Утром говорил с Роднянской. Она в ужасе — ей звонил Залыгин. Он вернулся к идее закрыть журнал. Вчера на редколлегии среди прочего он сказал, что в конце концов мы можем просто разойтись — и все. К этому отнеслись как к чисто эмоциональному высказыванию. Объяснили, что закрытие журнала не в компетенции главного редактора — это решает коллектив.

Днем в редакции я подошел к Залыгину. Сказал, что идея с розницей кроме того, что уничтожает журнал в его прежнем виде, неосуществима физически. У нас нет для этого денег. А подписка — это предоплата. Читатель заранее оплачивает существование журнала. Для розницы же надо брать ссуду в банке, а гарантии, что мы вернем деньги, у нас нет и быть не может. Залыгин слушал внимательно. Да, сказал он, я об этом как-то не подумал. Потом разговор пошел по тому же кругу: „Я не могу все брать на себя. Я сюда не на это шел — не на директора кооперативного издательства, а на редактора. И ничего страшного, если какое-то время журнал не будет выходить. В конце концов, я свою программу выполнил. Я шел сюда, чтобы напечатать Пастернака и Солженицына. Я сделал это. Что бы там ни говорили, а цензуру отменили мы, ’Новый мир’. Теперь достаточно журналов, которые делают то же, что и мы. Литература не пропадет“».

▶ ФРАГМЕНТ НАБОРА ДАННЫХ

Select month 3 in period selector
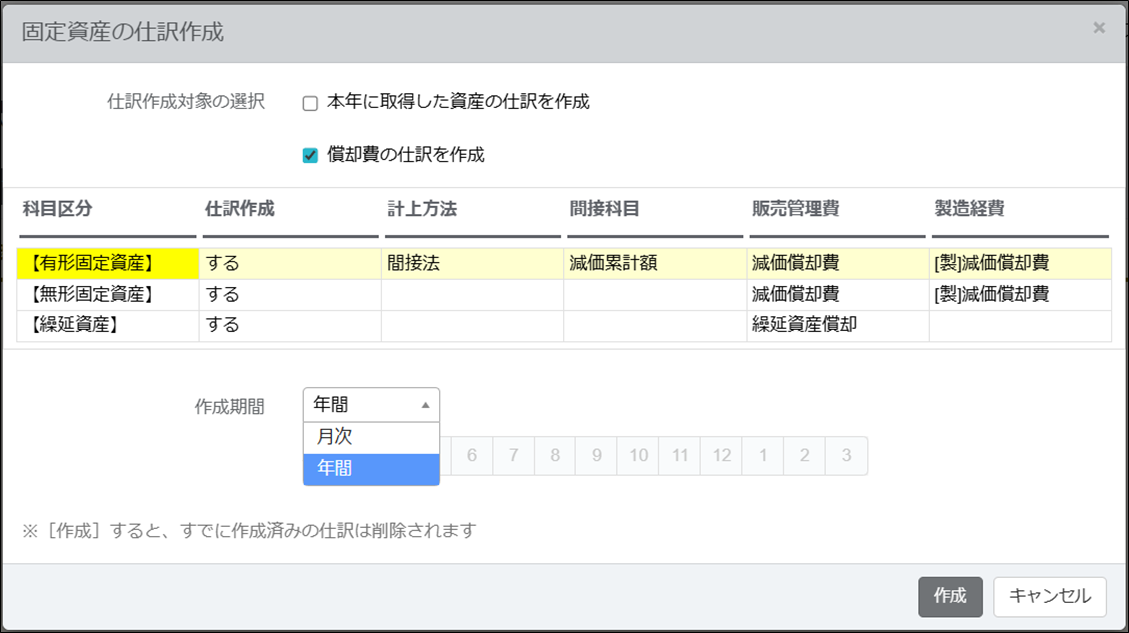 846,456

▶ ЗАДАНИЯ К УПРАЖНЕНИЮ
**A.** Каких авторов, по словам Залыгина в отрывке о журнале, он пришел напечатать?
**B.** Перепишите фрагмент отрывка о журнале от слов «Утром говорил с» до слов «это решает коллектив.» включительно, заменив «на редколлегии» на «на совещании».

▶ ОТВЕТЫ К УПРАЖНЕНИЮ
**A.** Пастернака и Солженицына.

**B.**
Утром говорил с Роднянской. Она в ужасе — ей звонил Залыгин. Он вернулся к идее закрыть журнал. Вчера на совещании среди прочего он сказал, что в конце концов мы можем просто разойтись — и все. К этому отнеслись как к чисто эмоциональному высказыванию. Объяснили, что закрытие журнала не в компетенции главного редактора — это решает коллектив.